情報交流会と言う名だけの女子会を終え、私たちはカフェを出た。空は黒く淀んで、世界を食べようとしているみたいだ。

 タイミングを逃して、湊くんが誰とも付き合わない理由を聞きそびれた。瀬崎さんの知っている秘密が何かも。


 静かな夜の駅周辺は物騒だ。
 黒ずくめのスーツに身を包んだ男の人たちが、行き交う人へ声を掛けている。見るからに怪しい風貌に足がすくむ。

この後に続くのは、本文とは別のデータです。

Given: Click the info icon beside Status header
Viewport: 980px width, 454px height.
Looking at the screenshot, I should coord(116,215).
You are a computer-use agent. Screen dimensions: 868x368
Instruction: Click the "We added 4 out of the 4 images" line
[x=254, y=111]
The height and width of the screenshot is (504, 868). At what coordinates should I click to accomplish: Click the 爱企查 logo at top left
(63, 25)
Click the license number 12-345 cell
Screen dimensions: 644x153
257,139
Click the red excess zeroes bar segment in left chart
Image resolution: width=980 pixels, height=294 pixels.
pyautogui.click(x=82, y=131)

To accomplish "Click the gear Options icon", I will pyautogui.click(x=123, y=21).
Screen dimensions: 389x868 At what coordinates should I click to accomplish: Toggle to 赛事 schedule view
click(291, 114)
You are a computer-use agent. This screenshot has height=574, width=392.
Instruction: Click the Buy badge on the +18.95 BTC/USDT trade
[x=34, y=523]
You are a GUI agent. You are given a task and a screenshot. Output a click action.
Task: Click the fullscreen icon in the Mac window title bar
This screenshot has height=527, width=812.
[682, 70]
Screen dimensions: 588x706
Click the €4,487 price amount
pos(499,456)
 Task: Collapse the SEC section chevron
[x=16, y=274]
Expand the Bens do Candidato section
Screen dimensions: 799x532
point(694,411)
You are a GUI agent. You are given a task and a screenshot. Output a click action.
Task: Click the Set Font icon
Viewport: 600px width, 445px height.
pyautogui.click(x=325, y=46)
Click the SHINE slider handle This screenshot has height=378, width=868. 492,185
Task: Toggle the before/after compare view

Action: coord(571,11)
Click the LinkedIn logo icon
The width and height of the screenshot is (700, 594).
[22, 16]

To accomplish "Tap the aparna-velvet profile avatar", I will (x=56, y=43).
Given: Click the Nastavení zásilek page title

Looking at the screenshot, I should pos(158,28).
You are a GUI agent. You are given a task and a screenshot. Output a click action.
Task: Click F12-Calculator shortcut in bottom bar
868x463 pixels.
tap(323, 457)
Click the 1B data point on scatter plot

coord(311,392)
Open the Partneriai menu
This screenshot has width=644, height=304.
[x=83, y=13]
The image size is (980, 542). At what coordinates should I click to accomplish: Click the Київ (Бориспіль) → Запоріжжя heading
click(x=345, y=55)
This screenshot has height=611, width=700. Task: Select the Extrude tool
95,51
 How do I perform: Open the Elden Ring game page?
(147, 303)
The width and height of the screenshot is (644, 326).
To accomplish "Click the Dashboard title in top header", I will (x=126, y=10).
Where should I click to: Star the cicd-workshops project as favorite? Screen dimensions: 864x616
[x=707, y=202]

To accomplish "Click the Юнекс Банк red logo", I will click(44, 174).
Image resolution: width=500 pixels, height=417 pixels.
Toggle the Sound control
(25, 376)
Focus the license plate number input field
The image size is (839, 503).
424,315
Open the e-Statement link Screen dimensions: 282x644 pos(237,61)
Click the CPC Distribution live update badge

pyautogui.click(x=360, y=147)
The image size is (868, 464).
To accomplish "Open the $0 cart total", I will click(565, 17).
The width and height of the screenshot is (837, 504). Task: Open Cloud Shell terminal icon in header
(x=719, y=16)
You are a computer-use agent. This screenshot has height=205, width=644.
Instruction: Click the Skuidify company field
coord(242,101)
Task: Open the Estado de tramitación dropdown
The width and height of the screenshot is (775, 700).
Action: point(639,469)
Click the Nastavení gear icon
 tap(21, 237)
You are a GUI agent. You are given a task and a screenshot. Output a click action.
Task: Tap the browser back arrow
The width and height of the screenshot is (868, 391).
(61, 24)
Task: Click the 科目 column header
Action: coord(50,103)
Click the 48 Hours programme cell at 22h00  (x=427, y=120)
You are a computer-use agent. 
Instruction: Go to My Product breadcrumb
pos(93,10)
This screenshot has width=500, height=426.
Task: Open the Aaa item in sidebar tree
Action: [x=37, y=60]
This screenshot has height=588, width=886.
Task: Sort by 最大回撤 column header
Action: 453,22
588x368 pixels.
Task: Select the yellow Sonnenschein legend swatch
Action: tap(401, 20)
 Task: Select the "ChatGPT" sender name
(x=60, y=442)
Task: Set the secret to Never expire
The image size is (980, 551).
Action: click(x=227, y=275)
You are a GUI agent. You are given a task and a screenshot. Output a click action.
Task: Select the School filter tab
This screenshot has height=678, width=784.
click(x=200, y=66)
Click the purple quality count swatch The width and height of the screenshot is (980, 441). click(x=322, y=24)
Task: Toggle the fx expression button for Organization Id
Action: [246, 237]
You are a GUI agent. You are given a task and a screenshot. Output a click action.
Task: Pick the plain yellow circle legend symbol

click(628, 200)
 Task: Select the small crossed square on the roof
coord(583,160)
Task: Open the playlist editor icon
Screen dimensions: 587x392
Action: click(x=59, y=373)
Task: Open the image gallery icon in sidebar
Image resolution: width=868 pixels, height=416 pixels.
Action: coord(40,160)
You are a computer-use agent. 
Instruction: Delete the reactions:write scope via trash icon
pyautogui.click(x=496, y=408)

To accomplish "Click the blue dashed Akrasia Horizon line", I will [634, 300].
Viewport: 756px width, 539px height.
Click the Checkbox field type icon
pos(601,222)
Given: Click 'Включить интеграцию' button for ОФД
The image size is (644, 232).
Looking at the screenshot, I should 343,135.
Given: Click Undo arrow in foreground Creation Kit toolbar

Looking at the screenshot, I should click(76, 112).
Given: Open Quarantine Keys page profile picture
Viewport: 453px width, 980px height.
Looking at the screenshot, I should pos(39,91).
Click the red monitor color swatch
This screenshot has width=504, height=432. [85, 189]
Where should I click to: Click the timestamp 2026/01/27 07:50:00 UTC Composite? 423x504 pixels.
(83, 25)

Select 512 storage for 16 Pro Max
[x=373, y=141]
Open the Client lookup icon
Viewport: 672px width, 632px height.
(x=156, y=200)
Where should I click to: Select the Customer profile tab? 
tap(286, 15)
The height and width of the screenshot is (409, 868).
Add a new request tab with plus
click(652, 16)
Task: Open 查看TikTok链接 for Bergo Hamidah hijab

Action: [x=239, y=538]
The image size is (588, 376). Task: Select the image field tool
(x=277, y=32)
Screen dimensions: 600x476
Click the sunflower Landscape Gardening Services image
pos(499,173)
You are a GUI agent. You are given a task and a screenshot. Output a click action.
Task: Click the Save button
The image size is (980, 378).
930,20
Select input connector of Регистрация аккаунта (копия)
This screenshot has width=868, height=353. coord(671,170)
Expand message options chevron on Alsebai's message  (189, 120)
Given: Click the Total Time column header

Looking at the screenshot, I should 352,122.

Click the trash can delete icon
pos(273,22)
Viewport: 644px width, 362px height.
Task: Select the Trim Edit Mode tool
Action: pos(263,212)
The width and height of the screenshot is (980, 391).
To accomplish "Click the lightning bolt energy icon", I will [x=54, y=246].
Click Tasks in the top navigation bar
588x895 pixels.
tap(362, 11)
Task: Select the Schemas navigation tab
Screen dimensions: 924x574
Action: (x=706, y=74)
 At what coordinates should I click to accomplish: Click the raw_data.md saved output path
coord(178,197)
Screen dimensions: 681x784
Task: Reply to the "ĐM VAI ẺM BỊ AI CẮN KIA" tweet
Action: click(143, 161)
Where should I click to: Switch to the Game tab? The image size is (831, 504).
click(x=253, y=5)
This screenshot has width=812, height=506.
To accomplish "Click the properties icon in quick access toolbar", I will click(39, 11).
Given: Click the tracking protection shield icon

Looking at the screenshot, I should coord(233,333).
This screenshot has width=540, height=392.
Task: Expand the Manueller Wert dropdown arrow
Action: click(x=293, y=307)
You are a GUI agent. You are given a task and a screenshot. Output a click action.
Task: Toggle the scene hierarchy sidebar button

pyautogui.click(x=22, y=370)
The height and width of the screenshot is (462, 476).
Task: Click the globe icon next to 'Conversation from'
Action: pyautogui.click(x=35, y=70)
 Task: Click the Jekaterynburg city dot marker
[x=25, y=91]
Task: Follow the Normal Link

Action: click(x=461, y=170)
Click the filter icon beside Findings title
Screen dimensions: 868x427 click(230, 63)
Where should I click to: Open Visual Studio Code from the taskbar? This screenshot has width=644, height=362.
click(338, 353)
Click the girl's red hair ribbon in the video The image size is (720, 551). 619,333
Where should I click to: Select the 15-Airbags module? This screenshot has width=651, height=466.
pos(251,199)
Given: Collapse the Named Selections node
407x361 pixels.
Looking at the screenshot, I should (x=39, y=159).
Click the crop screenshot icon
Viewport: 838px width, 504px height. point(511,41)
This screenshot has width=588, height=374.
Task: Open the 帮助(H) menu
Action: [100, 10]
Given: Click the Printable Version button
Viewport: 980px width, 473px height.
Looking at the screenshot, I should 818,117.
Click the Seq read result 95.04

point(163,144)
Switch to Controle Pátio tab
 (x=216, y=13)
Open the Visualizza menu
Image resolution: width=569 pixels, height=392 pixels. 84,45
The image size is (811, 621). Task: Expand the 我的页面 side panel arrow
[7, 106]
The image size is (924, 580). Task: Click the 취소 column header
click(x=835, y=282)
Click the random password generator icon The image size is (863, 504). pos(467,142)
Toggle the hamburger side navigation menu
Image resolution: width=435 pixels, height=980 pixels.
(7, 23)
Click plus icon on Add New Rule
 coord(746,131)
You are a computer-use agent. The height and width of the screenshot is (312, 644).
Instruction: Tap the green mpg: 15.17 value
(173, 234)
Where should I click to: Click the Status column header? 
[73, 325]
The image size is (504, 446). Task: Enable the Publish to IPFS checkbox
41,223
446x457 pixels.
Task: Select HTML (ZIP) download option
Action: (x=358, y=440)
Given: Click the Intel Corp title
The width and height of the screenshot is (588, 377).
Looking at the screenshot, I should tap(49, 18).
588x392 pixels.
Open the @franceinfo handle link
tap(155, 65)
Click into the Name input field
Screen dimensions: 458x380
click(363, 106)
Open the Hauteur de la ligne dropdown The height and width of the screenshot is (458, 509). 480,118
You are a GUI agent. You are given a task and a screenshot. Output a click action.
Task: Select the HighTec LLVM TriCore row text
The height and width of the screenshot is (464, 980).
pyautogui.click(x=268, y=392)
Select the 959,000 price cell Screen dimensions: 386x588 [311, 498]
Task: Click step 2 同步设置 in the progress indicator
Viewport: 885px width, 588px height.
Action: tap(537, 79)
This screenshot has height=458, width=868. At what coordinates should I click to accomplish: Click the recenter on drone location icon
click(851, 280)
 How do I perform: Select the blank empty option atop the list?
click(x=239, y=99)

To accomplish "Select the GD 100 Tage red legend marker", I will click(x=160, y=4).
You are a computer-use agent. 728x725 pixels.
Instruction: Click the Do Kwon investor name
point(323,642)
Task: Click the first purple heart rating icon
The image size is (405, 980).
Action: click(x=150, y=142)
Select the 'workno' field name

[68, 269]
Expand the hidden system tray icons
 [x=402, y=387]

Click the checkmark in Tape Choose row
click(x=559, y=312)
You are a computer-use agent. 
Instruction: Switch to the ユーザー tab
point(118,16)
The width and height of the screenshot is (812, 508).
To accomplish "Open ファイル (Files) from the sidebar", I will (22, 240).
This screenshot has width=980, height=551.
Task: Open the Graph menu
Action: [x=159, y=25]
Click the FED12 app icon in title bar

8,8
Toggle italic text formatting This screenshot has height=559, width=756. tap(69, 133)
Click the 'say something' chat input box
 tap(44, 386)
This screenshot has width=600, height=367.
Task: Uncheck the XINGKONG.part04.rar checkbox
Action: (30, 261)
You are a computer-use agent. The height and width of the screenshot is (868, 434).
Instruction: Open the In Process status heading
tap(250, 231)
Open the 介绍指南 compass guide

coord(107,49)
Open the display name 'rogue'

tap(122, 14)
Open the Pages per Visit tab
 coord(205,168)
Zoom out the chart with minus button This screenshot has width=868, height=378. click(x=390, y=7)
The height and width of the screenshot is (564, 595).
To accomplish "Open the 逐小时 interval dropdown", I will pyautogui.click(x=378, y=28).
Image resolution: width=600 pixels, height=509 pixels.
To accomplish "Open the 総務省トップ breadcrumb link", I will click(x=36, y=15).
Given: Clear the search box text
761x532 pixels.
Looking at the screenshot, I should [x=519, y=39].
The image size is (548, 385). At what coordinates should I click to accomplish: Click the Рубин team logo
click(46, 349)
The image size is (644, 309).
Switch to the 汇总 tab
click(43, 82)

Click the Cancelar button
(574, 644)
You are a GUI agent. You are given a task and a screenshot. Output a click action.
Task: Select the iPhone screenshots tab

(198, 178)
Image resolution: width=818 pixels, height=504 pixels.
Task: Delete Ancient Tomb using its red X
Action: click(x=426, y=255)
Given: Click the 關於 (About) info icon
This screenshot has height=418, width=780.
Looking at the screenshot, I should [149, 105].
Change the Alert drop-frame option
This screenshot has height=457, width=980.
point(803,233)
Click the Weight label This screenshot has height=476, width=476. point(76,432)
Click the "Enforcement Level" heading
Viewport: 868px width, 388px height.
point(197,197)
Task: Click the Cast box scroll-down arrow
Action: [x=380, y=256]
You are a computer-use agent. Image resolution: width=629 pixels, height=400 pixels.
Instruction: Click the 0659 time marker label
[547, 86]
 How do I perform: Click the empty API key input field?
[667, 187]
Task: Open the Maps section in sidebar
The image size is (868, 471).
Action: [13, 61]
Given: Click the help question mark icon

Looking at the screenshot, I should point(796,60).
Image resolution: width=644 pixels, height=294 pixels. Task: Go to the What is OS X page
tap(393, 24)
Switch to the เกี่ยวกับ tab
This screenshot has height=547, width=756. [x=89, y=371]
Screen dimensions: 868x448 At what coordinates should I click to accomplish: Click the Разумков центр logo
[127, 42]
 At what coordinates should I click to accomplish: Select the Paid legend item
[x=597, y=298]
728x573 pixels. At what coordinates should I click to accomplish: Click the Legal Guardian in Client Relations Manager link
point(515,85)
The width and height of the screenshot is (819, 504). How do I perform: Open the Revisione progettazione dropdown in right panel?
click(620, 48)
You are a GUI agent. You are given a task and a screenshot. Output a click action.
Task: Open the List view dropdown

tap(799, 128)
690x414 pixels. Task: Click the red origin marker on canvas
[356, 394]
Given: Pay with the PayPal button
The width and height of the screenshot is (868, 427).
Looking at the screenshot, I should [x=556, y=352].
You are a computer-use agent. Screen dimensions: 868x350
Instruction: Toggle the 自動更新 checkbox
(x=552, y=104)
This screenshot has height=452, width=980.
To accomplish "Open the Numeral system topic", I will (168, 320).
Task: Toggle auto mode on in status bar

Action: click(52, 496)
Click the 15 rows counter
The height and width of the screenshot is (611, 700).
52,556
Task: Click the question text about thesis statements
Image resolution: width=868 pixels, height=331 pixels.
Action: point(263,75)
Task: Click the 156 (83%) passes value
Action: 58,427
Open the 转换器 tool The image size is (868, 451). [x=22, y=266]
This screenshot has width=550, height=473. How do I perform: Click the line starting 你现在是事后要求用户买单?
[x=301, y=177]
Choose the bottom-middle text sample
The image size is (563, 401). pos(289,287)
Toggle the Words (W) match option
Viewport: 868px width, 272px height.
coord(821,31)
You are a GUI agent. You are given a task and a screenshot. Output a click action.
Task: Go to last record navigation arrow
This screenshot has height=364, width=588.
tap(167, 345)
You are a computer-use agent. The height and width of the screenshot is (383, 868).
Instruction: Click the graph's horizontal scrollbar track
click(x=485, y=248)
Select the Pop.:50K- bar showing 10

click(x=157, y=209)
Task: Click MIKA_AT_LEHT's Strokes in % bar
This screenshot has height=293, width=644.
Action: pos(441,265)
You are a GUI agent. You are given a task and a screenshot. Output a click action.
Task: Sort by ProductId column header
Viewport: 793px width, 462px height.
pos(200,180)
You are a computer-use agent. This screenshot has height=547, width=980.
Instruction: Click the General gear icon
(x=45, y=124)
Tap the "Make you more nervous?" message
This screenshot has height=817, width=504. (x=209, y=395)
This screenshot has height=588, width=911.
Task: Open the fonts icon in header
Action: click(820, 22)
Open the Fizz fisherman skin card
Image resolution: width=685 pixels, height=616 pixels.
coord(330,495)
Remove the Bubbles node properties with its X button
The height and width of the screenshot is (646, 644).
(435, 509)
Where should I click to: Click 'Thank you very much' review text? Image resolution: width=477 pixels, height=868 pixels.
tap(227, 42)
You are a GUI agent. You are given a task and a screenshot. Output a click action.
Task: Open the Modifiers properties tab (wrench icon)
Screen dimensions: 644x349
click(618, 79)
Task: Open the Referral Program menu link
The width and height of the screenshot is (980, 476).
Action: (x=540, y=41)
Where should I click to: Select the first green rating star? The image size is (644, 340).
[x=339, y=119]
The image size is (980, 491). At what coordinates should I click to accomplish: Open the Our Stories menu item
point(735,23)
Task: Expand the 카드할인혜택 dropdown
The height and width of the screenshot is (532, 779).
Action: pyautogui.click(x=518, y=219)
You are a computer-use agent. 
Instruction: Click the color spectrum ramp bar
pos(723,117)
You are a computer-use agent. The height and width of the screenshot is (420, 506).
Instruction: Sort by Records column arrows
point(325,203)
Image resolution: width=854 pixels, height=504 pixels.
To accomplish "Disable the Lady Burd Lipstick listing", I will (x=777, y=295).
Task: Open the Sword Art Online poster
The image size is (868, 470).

 比茉里ちゃんの腕をがっしりと掴みながら、目を合わせないように歩いていると。


「ねえねえ、お姉さんたち。これから暇?」


 前を歩いていた瀬崎さんたちが、金髪の男性に声を掛けられた。


「変なお店の勧誘ならお断りよ。制服着てるの見えないの?」

「見えないなぁ。俺ら、透視しちゃうからさ」

「勧誘じゃないならいいの? ねえ、ちょっと付き合ってよ」


 背後から現れたもう1人が私の肩に手を回す。怖くて手足がガクガクしている。口を開こうにも声が出ない。


「やめて下さい。警察……呼びますよ」


 珍しく比茉里ちゃんの声も震えていた。大人の男性は威圧感があって体が萎縮してしまう。